Em Agosto de 2005 todos sabiam que o Katrina ia chegar. À sua passagem pelo Norte de Cuba, dezenas de milhares de pessoas foram evacuadas e ninguém perdeu a vida. Quando chegou a Nova Orleães mais de 100 000 pessoas estavam presas na cidade, em cujas ruas se acumulavam, dia após dia, os corpos de quase 2000 pessoas: os mais pobres e os negros. Mas se o que chocou o mundo foi a resposta serôdia e anodinamente patética do Governo Federal, o seu profundo desprezo pela vida humana não foi gratuito. Pelo contrário, a hecatombe do Katrina foi acintosa e tenebrosamente consentida para abrir caminho à reorganização da cidade pelo diapasão do neoliberalismo mais radical.Então, a título «temporário», eliminaram-se todos os limites às escolas charter, fundações privadas de financiamento público, que começaram a brotar como ervas daninhas entre a miséria e os escombros, competindo diretamente com a escola pública com base nos resultados dos exames nacionais. 
Mas, argumentam os defensores das charter, se os alunos destas escolas registam um desempenho superior nos exames, por que razão não se deve premiar esse desempenho com mais financiamento? O segredo da competitividade das escolas charter em relação às públicas radica precisamente no fato de a competitividade ser o único objetivo da sua existência: têm total liberdade para escolher que alunos aceitar ou rejeitar (a antítese da educação pública) e roubam ao público os alunos com as melhores notas (e os fundos que daí advêm), expulsando outros. A alma do negócio é a expulsão das crianças com dificuldades e a rejeição das crianças portadoras de deficiência. Com efeito, um estudo de 2011 mostrou que 86% das charter não têm um único aluno com necessidades especiais, ao contrário de mais de metade das escolas públicas.


Não há desculpas


Em Nova Orleães, o triunfo da escola charter consubstanciou-se no despedimento de mais de 7000 professores locais, a maioria negros com experiência e formação, que foram sendo substituídos paulatinamente por jovens brancos «voluntários de ONG» de outros estados, sem experiência nem direitos. Os exames nacionais foram promovidos de «suprema forma de avaliação de desempenho das escolas» a suprema razão de existência das escolas, que num seguimento estreito dos critérios de avaliação, abandonaram disciplinas não cobertas pelos exames nacionais como as línguas estrangeiras, a música, a filosofia, a educação física ou as artes visuais.

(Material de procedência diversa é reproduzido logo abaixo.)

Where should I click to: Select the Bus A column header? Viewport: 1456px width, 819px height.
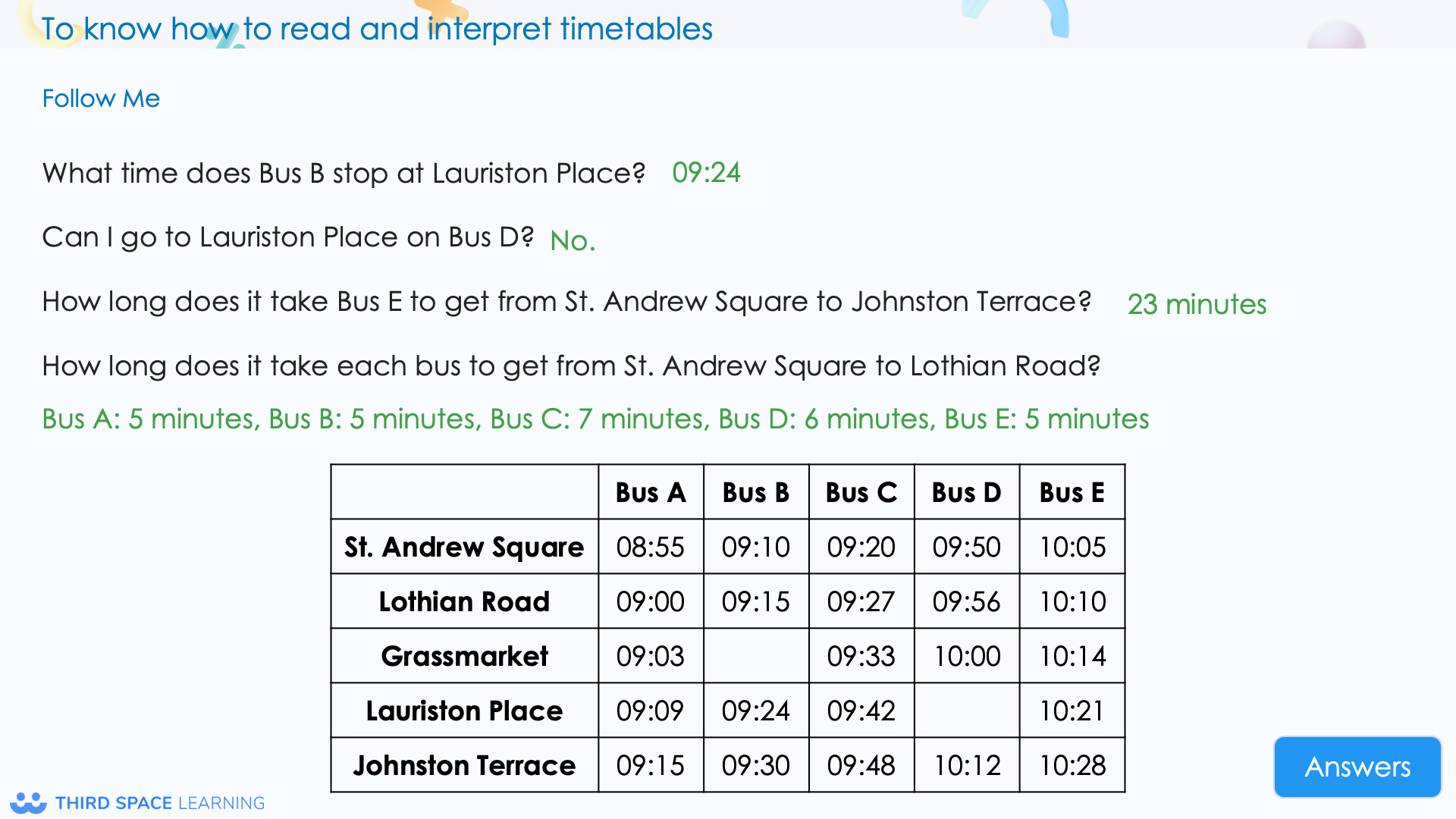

Como fábricas que são, as escolas de Nova Orleães são agora administradas por entidades privadas acima de qualquer controlo democrático que obedecem apenas a quotas de produção de resultados em exames nacionais. E como numa fábrica, não há tempo a perder.O novo lema das escolas de Nova Orleães é No Excuses, uma declaração de que «a pobreza não é desculpa para o fracasso» e de que o antídoto é a disciplina militar. Os estudantes de Nova Orleães têm agora regras específicas sobre como se sentar, onde pôr as mãos, como virar a cabeça e como caminhar, políticas conhecidas como S.L.A.N.T. (senta-te direito, ouve, pergunta e responde, acena afirmativamente, segue o interlocutor) ou S.P.A.R.K. (senta-te direito, presta atenção, reage e mostra que estás a ouvir e não olhes para os lados). As aulas passaram a ser conduzidas em silêncio absoluto, sem espaço para o debate, nem projetos, jogos ou discussões. 
Os alunos passaram a receptáculos passivos para o depósito de informação e os corredores das escolas encheram-se de linhas que os estudantes seguem em filas indianas até sinais stop no chão. O No Excuses está a perpetuar a destruição que o Katrina começou.   O objetivo dos professores passou a ser controlar e arregimentar em vez de ensinar e motivar. A escola charter exibe agora o seu verdadeiro objetivo pedagógico: desenvolver nas crianças os mecanismos de obediência necessários para aceitar e trabalhar, não necessariamente por esta ordem.